A sharp slowdown in Chinese steel production, together with lack of supply discipline on thermal coal and the possibility of output increases and unreported inventories in zinc mean these metals are likely to underperform, while gold and nickel look set to soar, Bank of America Merrill Lynch has said.
"Broadly, [we see] base metals in line with recently updated forecasts, coal a little lower, iron ore a little better," said the bank in a research note. "[The] key change is in cobalt. [But] our view is broadly cautious, with underperform ratings on iron ore leveraged stocks.

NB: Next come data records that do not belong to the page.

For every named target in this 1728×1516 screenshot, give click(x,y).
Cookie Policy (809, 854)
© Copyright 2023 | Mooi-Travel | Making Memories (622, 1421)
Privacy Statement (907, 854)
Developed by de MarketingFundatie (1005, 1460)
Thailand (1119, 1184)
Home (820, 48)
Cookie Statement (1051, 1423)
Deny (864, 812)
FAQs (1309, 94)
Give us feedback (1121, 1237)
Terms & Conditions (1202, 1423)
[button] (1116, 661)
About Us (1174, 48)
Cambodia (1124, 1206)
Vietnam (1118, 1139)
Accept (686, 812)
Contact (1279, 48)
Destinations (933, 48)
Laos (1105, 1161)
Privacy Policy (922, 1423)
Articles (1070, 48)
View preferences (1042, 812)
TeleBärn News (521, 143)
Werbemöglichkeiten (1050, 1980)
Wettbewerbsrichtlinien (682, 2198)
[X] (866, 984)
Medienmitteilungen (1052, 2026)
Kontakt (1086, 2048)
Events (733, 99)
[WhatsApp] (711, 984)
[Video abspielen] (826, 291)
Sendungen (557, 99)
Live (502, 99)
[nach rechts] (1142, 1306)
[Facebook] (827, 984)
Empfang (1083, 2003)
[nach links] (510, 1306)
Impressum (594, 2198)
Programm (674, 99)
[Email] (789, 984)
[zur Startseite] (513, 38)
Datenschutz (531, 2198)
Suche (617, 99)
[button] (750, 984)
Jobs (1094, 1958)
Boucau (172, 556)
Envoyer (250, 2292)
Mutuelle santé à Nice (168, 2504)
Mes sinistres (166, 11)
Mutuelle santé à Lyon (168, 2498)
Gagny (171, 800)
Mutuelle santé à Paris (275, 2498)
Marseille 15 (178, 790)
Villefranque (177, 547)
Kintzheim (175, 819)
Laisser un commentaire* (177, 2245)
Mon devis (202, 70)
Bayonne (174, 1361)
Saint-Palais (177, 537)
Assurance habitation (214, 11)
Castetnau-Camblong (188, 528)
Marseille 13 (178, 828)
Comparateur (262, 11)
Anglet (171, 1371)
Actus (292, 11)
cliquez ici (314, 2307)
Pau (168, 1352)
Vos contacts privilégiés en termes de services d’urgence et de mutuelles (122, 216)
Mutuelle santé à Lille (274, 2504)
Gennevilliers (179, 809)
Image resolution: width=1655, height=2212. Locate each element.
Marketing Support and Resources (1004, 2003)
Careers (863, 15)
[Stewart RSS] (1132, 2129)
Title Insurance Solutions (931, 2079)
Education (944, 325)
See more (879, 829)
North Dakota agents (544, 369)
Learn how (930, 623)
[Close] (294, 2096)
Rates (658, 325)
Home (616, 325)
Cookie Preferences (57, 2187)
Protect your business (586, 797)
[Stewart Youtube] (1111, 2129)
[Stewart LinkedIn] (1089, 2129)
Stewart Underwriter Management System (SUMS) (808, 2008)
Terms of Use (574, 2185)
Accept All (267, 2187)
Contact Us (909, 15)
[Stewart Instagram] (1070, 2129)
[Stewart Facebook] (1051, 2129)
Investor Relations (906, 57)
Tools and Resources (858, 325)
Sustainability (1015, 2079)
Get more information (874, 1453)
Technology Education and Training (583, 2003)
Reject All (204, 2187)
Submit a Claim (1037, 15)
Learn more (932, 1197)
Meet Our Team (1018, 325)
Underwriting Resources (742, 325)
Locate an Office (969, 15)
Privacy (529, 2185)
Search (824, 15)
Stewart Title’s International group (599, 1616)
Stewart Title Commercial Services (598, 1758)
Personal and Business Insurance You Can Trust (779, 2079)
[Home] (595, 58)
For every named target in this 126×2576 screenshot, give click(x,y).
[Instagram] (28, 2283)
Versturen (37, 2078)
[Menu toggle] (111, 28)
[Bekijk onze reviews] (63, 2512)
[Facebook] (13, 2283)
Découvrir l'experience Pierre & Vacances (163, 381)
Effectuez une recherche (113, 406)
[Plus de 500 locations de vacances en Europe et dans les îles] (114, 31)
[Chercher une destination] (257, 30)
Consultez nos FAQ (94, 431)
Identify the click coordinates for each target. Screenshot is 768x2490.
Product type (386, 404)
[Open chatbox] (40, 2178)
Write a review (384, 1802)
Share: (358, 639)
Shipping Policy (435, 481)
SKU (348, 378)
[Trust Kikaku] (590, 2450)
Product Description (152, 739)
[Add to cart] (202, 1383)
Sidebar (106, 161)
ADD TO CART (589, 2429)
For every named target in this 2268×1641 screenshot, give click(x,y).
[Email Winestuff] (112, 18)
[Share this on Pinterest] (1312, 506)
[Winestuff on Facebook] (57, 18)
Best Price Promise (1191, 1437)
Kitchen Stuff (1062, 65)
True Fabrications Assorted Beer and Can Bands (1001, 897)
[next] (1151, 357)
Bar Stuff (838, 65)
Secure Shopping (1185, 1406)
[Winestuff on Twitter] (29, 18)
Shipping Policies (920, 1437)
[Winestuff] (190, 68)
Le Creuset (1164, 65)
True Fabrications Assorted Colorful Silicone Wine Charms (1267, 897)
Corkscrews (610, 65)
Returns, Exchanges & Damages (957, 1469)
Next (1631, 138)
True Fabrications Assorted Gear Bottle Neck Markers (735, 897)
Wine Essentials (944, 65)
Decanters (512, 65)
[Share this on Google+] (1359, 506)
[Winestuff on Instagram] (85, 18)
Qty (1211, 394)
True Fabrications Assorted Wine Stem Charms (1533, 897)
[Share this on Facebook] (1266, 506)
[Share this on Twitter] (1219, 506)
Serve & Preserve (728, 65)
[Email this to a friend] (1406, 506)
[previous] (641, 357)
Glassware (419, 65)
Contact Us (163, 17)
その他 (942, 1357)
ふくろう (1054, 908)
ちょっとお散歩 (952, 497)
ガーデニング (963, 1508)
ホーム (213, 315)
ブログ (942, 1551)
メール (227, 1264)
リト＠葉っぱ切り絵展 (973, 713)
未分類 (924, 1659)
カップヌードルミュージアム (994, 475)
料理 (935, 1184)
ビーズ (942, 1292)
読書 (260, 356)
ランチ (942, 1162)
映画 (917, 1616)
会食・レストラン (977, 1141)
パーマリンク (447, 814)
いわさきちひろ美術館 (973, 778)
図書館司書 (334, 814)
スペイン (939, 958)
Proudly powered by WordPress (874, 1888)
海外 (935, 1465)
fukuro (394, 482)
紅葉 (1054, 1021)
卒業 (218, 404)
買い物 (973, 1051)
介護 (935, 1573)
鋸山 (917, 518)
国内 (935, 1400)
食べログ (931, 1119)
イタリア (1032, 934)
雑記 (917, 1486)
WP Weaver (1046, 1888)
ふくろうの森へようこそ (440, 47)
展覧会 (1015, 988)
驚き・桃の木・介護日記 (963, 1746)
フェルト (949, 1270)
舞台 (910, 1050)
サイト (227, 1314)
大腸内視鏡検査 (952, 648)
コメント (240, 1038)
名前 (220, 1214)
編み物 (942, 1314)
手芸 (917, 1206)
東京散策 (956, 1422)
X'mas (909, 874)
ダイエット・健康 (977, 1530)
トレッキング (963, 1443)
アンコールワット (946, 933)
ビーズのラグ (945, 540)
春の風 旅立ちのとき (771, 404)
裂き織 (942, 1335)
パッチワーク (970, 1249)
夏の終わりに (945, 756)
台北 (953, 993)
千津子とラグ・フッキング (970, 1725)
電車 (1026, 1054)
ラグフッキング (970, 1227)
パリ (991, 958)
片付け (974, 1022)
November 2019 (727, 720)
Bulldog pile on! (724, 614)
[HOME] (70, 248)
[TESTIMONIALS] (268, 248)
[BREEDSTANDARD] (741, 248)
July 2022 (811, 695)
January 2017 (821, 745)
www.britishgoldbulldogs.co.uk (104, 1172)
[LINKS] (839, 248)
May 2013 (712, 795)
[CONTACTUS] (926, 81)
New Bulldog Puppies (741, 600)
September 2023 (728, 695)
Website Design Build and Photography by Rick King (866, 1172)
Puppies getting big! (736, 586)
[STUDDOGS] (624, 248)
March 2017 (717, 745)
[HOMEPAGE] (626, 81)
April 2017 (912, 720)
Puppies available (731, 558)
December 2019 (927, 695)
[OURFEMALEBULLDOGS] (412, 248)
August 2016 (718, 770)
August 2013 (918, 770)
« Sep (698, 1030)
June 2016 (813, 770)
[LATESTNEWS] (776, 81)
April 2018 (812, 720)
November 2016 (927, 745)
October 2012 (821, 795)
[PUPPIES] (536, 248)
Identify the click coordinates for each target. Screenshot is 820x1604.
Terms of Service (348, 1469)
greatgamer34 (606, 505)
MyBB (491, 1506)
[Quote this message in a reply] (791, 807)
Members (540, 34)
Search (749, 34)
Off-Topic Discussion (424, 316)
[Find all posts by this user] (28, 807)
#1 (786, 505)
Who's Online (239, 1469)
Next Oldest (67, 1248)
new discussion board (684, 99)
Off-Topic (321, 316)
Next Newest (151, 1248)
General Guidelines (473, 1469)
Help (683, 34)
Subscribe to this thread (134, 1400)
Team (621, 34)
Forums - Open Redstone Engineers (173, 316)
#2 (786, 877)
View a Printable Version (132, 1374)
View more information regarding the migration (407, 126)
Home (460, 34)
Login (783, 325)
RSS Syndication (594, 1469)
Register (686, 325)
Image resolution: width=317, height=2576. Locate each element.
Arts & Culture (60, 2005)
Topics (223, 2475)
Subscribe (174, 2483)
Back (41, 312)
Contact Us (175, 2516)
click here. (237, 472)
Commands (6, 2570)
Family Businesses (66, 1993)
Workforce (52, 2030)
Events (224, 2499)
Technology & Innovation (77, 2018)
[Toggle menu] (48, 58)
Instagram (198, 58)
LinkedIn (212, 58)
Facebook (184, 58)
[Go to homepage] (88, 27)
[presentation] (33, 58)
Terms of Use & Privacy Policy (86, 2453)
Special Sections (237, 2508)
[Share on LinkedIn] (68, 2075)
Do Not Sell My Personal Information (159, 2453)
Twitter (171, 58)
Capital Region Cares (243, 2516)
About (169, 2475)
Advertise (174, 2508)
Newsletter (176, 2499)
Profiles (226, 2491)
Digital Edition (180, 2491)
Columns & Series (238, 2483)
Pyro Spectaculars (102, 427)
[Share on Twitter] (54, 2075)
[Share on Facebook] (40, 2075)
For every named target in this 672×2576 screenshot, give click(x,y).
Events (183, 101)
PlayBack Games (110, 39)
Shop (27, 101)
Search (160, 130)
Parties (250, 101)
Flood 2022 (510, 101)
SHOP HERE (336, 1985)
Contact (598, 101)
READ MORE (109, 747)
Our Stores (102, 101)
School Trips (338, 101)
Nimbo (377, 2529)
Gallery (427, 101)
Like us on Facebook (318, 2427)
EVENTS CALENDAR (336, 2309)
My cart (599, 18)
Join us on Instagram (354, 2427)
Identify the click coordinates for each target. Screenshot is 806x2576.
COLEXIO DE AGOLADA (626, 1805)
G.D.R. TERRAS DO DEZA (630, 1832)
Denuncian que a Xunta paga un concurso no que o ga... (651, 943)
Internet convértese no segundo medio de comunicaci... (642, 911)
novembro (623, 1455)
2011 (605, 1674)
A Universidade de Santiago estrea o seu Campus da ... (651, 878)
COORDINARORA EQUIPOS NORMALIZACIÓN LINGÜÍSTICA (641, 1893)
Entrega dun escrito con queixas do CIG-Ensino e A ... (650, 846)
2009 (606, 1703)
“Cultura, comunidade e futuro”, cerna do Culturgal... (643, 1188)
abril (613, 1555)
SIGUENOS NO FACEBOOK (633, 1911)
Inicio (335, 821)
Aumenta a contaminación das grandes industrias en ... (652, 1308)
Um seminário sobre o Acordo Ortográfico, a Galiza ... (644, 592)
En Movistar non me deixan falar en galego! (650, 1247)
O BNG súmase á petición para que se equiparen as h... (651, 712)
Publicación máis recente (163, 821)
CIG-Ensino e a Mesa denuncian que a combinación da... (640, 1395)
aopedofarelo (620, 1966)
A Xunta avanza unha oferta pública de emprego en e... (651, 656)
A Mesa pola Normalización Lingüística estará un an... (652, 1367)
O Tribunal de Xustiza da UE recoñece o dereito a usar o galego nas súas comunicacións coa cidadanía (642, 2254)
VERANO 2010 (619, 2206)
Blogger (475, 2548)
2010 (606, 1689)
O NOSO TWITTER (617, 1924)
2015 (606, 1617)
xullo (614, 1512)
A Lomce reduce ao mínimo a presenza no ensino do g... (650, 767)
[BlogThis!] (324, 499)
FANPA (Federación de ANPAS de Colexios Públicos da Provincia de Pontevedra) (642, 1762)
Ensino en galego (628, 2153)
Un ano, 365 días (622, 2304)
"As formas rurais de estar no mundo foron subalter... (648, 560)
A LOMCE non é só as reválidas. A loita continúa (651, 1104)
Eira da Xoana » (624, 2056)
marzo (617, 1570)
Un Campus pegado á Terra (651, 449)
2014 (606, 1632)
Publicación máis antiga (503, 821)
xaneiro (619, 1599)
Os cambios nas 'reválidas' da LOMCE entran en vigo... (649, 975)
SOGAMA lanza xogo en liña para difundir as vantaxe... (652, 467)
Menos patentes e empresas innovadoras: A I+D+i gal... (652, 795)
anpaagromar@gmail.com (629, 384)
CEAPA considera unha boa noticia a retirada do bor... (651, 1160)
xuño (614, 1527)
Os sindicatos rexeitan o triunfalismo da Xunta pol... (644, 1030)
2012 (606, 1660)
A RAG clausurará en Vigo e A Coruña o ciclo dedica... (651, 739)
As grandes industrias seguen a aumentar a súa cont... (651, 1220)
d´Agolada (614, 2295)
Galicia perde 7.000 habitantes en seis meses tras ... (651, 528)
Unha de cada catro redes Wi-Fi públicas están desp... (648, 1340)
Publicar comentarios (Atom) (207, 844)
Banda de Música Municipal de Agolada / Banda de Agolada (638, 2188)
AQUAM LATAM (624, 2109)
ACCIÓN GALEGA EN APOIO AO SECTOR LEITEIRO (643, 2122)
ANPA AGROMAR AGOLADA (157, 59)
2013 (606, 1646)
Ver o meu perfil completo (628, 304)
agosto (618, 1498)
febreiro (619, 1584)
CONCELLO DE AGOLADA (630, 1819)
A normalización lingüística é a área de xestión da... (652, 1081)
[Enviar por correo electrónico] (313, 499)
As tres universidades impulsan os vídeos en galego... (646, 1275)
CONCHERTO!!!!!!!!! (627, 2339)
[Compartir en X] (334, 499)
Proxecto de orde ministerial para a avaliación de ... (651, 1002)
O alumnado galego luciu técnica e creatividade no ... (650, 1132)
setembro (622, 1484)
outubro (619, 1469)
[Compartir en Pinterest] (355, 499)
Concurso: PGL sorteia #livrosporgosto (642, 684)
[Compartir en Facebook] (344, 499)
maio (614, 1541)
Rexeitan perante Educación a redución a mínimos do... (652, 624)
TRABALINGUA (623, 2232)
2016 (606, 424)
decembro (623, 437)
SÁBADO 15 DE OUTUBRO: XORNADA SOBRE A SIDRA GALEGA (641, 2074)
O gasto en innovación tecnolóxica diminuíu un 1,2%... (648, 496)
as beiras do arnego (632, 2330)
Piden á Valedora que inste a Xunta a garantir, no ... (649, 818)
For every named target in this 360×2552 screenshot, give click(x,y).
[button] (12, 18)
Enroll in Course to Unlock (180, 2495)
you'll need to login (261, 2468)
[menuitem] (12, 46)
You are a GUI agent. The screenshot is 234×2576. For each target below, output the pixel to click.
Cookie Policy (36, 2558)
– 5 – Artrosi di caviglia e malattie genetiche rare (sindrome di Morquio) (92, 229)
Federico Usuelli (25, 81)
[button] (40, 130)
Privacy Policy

We like gold - our metals analyst has called gold up to $2000/oz."
Companies set to underperform include BHP, Boliden, Ferrexpo and Rio Tinto; companies set to do well include Anglo American, Antofagasta, Centamin, Eramet, Fresnillo, Sibanye-Stillwater, Polyus and others, according to the bank's analysis.
Ferrexpo was on the list due to a weakening of the iron ore price versus the bank's expectations. The impact of Vale's tailings dam accident in Brazil could also impact iron ore negatively if the investigations reveal untoward activity or events.
Vale's 30Mt Brucutu mine has restarted but around 60Mt of capacity remains offline, and Vale's supply losses may not imminently be replaced with units from space capacity, the bank warned; as such, prices may remain supported in the near term, but mill margins in China have compressed, limiting the upside.
BAML expects Newcastle coal prices to average $78 in 2019 and $68/t in 2020. The bank also notes the global oversupply of liquid gas in Europe, which is driving coal to gas switching. The loss of coal demand in Europe is pushing the global coal balance into oversupply and will drag coal places lower, BAML concluded.
On zinc, the base metal is heading into surplus due to concentrates supply, although the bank noted the immediate downside may be limited.
Highlights include nickel, which is set to benefit from demand for electric vehicles, which BAML says could flip the market into deficit; and Indonesia's export ban, which will place supply constraints as the country moves towards refined material.
Meanwhile, the bank identified gold as a gainer, based on the possibility of quantitative failure, which could push gold all the way to $2000/oz, according to the bank's analysis. The bank also noted silver might benefit slightly from an increase in China's imports, with the precious metal set to maintain a price of $15-20/oz.